Conclusion: We just shorted PNRA in the Hedgeye Virtual Portfolio.
PNRA has posted strong results year-to-date, but the stock is now flashing as immediate-term overbought in Keith’s model with TRADE support down at $92.35.
The timing of the overbought level being triggered lines up with my fundamental view as the company will be lapping its most difficult same-store sales growth comparison in Q4. As I have said before, I think the company’s guidance for 4-6% comp growth in Q4 is somewhat aggressive as it relies on a significant acceleration in transaction growth that I think will be difficult to achieve. Year-to-date, average check growth has driven about 6.5% of PNRA’s 8.4% comp growth.
Management’s Q4 comp guidance assumes 1-3% transaction growth and 3% average check growth. Although the company’s transaction growth trends did improve during the third quarter on a two-year average basis after slowing in 2Q10, this 1-3% growth target implies a 110 to 210 bp uptick in two-year average trends from 3Q10 levels.

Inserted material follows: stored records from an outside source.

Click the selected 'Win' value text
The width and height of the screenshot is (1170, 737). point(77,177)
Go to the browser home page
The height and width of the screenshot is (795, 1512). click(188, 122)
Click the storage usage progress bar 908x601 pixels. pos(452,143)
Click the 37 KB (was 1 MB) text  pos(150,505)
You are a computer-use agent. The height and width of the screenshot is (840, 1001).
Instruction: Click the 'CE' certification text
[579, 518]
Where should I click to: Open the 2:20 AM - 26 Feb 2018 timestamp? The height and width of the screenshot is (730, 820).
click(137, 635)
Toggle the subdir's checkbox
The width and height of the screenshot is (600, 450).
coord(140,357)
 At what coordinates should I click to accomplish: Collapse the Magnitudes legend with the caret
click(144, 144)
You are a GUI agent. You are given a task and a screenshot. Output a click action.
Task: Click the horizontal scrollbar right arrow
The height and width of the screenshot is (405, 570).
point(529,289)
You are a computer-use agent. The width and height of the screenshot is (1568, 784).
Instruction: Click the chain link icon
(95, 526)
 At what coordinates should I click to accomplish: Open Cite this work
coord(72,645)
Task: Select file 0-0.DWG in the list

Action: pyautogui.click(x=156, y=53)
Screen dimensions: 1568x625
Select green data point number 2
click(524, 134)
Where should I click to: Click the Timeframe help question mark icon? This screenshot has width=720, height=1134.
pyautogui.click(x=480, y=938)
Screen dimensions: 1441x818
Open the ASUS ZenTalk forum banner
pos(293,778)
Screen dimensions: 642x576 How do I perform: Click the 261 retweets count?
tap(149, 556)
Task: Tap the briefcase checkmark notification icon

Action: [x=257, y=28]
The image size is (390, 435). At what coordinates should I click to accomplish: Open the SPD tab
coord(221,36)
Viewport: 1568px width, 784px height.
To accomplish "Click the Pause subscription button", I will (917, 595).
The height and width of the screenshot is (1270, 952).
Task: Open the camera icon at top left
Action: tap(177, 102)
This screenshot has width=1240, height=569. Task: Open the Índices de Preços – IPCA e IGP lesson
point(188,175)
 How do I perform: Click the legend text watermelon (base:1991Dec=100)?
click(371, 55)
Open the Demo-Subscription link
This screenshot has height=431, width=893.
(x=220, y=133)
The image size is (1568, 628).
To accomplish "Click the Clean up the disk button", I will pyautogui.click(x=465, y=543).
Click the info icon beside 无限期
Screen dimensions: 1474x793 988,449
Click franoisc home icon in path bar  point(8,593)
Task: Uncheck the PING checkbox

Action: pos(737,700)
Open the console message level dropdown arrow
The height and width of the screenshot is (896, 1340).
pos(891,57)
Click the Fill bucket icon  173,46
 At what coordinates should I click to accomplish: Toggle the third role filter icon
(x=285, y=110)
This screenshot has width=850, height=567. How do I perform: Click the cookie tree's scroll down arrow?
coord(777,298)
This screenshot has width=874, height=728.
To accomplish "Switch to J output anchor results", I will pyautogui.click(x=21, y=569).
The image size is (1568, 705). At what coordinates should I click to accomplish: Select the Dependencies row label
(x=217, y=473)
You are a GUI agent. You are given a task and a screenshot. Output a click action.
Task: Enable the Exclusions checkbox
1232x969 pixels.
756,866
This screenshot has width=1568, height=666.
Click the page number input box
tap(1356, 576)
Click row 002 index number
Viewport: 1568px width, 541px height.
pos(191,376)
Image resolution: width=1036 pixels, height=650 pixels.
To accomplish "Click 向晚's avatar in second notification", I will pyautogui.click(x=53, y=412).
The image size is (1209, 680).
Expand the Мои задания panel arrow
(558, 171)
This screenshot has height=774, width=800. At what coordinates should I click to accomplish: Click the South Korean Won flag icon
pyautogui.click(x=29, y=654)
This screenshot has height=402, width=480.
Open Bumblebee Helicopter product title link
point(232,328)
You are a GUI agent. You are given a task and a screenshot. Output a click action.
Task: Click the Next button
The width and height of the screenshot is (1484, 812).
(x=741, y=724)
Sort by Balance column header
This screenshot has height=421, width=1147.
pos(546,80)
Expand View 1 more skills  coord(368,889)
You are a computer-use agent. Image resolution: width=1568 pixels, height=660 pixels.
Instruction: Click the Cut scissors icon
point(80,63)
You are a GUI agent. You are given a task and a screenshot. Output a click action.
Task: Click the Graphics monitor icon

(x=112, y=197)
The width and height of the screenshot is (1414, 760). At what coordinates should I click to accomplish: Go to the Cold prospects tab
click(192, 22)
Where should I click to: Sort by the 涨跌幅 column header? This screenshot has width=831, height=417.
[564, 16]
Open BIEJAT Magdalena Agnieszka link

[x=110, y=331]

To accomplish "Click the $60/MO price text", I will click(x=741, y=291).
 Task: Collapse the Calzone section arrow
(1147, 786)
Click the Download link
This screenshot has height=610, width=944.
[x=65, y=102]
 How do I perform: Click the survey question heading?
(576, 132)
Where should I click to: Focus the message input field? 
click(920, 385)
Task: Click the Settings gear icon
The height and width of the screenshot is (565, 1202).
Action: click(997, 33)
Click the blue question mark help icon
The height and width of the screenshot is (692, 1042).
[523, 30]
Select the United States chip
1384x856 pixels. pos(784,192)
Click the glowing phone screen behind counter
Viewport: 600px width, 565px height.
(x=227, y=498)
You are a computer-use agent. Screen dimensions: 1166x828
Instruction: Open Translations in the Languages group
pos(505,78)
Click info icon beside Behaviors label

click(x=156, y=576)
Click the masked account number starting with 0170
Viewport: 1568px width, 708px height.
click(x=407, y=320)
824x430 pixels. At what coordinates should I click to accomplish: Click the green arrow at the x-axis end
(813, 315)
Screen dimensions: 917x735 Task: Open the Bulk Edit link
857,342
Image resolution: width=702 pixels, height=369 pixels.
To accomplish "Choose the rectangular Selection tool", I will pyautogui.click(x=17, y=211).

Panera is relying on the success of its recently launched MyPanera Loyalty Program (nationwide rollout was completed in mid November) to boost comp growth during the fourth quarter. Specifically, the company is expecting an approximate 1.5% lift to comp growth from the new loyalty program and an additional 1.5% lift from sequentially increased media spending during Q4. Through the first 27 days of Q4, same-store sales were up 4.4%, which implies a 120 bp acceleration in two-year average trends from the third quarter. Despite this strong start, comparisons get more difficult throughout the quarter, and management’s expectation for such a sharp sequential increase in transaction growth seems like a stretch, even in light of the company’s new loyalty program. I do not doubt that over time, this program will drive frequency, but a +1.5% lift in the first quarter it is rolled out still seems aggressive.